Even if he criticized aspects of the work of the various fascist and collaborationist writers about whom he wrote, de Man never questioned or distanced himself from the essential elements of their fascism. For example, in his numerous references to Brasillach, he never distanced himself from his anti-Semitism (or from the anti-Semitism of any of the other French fascist writers he discussed). De Man reviewed Brasillach's Notre avant-guerre on August 12, 1941, and he stated that he admired the fact that Brasillach showed no traces of "bad conscience" for the defeat, since he thought France never should have fought Germany in the first place: "Brasillach knows perfectly that he lived happy and luminous days [during the period 1920-1940] . . . and that he has nothing to regret in this period which ends however in a catastrophe for his country." De Man did consider Brasillach's "political sense" to be questionable in certain instances, because his true vocation was art and literature, not politics, but he also claimed that Brasillach's "enumeration of anecdotes," even if they often were "partial and superficial . . . and miss the heart of things," nonetheless are "always amusing" (Wartime Journalism, 130-31).

* _Material to process_:
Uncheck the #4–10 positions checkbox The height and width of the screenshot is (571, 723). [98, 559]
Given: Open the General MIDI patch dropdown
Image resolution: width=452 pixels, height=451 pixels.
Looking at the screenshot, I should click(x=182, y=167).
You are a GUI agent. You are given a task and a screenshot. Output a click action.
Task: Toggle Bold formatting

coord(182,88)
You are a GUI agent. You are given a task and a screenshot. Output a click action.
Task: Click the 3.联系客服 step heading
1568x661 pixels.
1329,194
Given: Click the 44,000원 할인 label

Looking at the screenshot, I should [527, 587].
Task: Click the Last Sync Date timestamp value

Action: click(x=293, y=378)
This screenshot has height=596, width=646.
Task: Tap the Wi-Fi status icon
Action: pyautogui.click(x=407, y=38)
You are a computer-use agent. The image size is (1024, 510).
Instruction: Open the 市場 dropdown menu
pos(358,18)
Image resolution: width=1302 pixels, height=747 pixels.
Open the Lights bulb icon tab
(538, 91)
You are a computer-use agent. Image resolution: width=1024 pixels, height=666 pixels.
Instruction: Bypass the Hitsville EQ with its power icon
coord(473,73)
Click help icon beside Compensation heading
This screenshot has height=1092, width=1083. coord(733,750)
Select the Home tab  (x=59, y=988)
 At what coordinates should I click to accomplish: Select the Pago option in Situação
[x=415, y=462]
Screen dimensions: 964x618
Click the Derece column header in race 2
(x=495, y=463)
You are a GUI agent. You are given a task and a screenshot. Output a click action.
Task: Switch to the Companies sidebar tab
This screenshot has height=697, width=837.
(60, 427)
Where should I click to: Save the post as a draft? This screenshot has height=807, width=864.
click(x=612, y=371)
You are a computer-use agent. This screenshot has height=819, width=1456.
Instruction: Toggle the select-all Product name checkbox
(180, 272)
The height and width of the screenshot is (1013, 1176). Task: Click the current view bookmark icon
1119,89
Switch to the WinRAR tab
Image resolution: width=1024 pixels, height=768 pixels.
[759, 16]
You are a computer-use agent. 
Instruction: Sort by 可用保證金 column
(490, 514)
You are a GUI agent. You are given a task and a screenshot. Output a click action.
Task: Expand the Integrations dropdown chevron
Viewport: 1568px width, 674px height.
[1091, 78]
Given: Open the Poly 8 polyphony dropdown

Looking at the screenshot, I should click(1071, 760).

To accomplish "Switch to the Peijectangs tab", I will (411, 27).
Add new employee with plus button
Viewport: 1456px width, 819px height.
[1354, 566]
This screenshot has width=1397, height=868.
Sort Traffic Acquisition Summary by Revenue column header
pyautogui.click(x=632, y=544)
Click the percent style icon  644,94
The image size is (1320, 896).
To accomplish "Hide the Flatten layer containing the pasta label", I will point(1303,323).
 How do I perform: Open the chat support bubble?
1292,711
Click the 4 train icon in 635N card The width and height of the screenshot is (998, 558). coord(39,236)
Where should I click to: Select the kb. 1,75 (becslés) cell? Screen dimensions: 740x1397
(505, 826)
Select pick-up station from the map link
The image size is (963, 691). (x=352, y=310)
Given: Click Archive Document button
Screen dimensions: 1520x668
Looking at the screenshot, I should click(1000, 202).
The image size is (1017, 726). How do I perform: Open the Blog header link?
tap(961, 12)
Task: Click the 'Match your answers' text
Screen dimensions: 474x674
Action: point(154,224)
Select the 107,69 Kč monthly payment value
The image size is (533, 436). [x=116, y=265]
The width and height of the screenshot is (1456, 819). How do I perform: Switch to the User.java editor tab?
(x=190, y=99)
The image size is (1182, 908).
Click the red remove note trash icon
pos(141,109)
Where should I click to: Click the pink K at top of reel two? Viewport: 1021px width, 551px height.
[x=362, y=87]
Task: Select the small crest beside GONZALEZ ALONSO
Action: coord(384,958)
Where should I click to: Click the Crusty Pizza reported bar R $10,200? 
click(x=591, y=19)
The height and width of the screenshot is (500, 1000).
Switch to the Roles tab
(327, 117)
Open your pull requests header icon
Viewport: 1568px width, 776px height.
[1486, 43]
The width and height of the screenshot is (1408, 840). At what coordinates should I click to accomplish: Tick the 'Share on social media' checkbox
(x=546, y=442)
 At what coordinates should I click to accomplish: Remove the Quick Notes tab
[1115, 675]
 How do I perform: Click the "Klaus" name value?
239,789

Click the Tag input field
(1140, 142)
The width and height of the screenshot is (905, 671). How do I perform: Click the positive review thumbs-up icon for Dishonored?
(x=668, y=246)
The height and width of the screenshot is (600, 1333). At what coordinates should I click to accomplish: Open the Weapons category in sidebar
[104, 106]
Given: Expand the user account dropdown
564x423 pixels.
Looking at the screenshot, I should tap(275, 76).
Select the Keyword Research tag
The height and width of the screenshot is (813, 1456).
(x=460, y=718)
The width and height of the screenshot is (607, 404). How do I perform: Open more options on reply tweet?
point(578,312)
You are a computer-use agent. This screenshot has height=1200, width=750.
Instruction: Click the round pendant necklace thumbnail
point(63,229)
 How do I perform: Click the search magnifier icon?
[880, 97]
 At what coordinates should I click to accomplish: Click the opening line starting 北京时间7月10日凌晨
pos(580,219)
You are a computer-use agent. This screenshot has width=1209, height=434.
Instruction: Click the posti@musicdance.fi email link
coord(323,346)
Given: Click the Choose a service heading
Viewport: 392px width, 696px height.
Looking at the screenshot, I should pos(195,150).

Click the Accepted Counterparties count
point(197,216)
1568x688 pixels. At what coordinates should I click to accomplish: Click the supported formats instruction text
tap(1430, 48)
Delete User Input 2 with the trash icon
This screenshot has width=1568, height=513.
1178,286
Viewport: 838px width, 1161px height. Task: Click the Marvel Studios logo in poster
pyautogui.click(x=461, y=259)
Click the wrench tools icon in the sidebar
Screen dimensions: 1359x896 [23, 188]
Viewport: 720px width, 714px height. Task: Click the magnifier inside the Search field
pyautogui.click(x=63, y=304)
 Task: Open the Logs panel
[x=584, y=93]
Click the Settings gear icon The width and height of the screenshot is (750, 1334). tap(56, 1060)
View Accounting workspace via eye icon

* _What you will do_:
- A) Rewrite the paragraph of the passage on de Man that starts "Even if he criticized" in a shorter form that keeps its main facts.
- B) Turn the entries into a JSON list of strings, one string per line and with blank lines dropped. Begin at the line that has "Where should I click to: Select" and stop after the line with "Looking at the screenshot, I should tap(275, 76).".
The entries are unrelated to the passage on de Man.

* _The answers_:
- A) De Man faulted parts of the work of the fascist and collaborationist writers he covered, but he never questioned or distanced himself from their core fascism. That included Brasillach's anti-Semitism. In his August 12, 1941, review of Brasillach's Notre avant-guerre, he praised Brasillach for showing no "bad conscience" about France's defeat, since Brasillach believed France should never have fought Germany. De Man found Brasillach's "political sense" doubtful at times, because his true calling was art and literature. Even so, he called Brasillach's anecdotes "always amusing," even when they were "partial and superficial" (Wartime Journalism, 130-31).

- B)
[
  "Where should I click to: Select the kb. 1,75 (becslés) cell? Screen dimensions: 740x1397",
  "(505, 826)",
  "Select pick-up station from the map link",
  "The image size is (963, 691). (x=352, y=310)",
  "Given: Click Archive Document button",
  "Screen dimensions: 1520x668",
  "Looking at the screenshot, I should click(1000, 202).",
  "The image size is (1017, 726). How do I perform: Open the Blog header link?",
  "tap(961, 12)",
  "Task: Click the 'Match your answers' text",
  "Screen dimensions: 474x674",
  "Action: point(154,224)",
  "Select the 107,69 Kč monthly payment value",
  "The image size is (533, 436). [x=116, y=265]",
  "The width and height of the screenshot is (1456, 819). How do I perform: Switch to the User.java editor tab?",
  "(x=190, y=99)",
  "The image size is (1182, 908).",
  "Click the red remove note trash icon",
  "pos(141,109)",
  "Where should I click to: Click the pink K at top of reel two? Viewport: 1021px width, 551px height.",
  "[x=362, y=87]",
  "Task: Select the small crest beside GONZALEZ ALONSO",
  "Action: coord(384,958)",
  "Where should I click to: Click the Crusty Pizza reported bar R $10,200? ",
  "click(x=591, y=19)",
  "The height and width of the screenshot is (500, 1000).",
  "Switch to the Roles tab",
  "(327, 117)",
  "Open your pull requests header icon",
  "Viewport: 1568px width, 776px height.",
  "[1486, 43]",
  "The width and height of the screenshot is (1408, 840). At what coordinates should I click to accomplish: Tick the 'Share on social media' checkbox",
  "(x=546, y=442)",
  " At what coordinates should I click to accomplish: Remove the Quick Notes tab",
  "[1115, 675]",
  " How do I perform: Click the \"Klaus\" name value?",
  "239,789",
  "Click the Tag input field",
  "(1140, 142)",
  "The width and height of the screenshot is (905, 671). How do I perform: Click the positive review thumbs-up icon for Dishonored?",
  "(x=668, y=246)",
  "The height and width of the screenshot is (600, 1333). At what coordinates should I click to accomplish: Open the Weapons category in sidebar",
  "[104, 106]",
  "Given: Expand the user account dropdown",
  "564x423 pixels.",
  "Looking at the screenshot, I should tap(275, 76)."
]